# Earthmoving-mobile-crane-CRISP-DM-project

**Author:** _Ming Xu_

**Last update:** _2024.06.24_

In [1]:
# import necessary packages
import pandas as pd
import numpy as np
import warnings
warnings.filterwarnings('ignore')
from data_processing_program_20240520 import deal_special_brand, pre_processing, data_preperation, matching_program, search_regex, search_capacity, mark_unknown_model_with_exsisted_lifting_capacity, mark_outliers, convert_usd_to_cny, update_regex_df, check_col_names, define_load_interval, define_excavator_load_type_interval, check_col_names, matching_program_individual
pd.options.display.float_format = '{:.1f}'.format
import re

# Data pre-processing

In [2]:
# Read dataframe, and input the route to the following code
df = pd.read_excel('/Users/mingxu/Traymann/ZOOMLION/统计分析报告/8_印度尼西亚/土方/挖掘机/数据处理/842952印尼进口-202401-202403.xls', sheet_name="Sheet1")

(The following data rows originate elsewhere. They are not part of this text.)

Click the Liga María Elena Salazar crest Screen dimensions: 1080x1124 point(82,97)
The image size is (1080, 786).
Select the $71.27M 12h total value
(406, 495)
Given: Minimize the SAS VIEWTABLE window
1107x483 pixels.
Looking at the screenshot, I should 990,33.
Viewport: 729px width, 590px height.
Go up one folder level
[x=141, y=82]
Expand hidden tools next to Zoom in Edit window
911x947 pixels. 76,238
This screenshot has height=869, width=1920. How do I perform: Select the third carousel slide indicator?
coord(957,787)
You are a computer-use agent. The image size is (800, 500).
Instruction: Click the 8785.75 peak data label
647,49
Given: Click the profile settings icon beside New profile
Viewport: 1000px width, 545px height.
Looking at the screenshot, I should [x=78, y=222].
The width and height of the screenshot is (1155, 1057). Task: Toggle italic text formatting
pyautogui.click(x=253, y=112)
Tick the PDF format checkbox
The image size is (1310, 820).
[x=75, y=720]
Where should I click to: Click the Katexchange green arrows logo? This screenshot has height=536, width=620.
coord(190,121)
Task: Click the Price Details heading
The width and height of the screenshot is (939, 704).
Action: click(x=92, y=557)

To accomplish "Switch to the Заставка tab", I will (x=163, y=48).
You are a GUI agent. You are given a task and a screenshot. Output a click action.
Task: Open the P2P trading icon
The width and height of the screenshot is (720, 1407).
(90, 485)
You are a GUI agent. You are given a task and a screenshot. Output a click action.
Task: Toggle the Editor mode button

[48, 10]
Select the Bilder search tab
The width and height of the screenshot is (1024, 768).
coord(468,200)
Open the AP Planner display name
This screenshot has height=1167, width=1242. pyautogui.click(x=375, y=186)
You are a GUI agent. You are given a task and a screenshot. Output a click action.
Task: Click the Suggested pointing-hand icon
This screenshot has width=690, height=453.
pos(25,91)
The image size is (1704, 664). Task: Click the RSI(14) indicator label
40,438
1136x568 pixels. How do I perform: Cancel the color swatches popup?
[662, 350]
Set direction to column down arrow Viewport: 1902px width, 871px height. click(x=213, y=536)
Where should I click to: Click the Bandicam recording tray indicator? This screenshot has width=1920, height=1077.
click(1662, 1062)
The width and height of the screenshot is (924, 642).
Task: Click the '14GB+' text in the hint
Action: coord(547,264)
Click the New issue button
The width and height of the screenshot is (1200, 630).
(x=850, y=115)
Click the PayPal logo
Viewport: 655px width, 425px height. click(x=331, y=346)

Make sure **'date', 'product description', 'supplier', 'amount in usd', 'weight', 'qty', 'unit'** are existed in the col names

In [3]:
# convert the col_names into English
df.columns = ['month', 'hs code', 'product description', 'code description', 'brand', 'importer', 'supplier', 'original country', 'original state',
              'qty', 'unit', 'amount in usd', 'price in usd', 'amount in contract', 'price in contract', 'date', 'declaration number', 'import/export',
              'destination port in indonesia', 'foreign ports of loading', 'importer address', 'exporter address', 'currency', 'amount in IDR', 'price in IDR', 
              'unit price in usd by weight', 'weight in kg', 'weight in tons']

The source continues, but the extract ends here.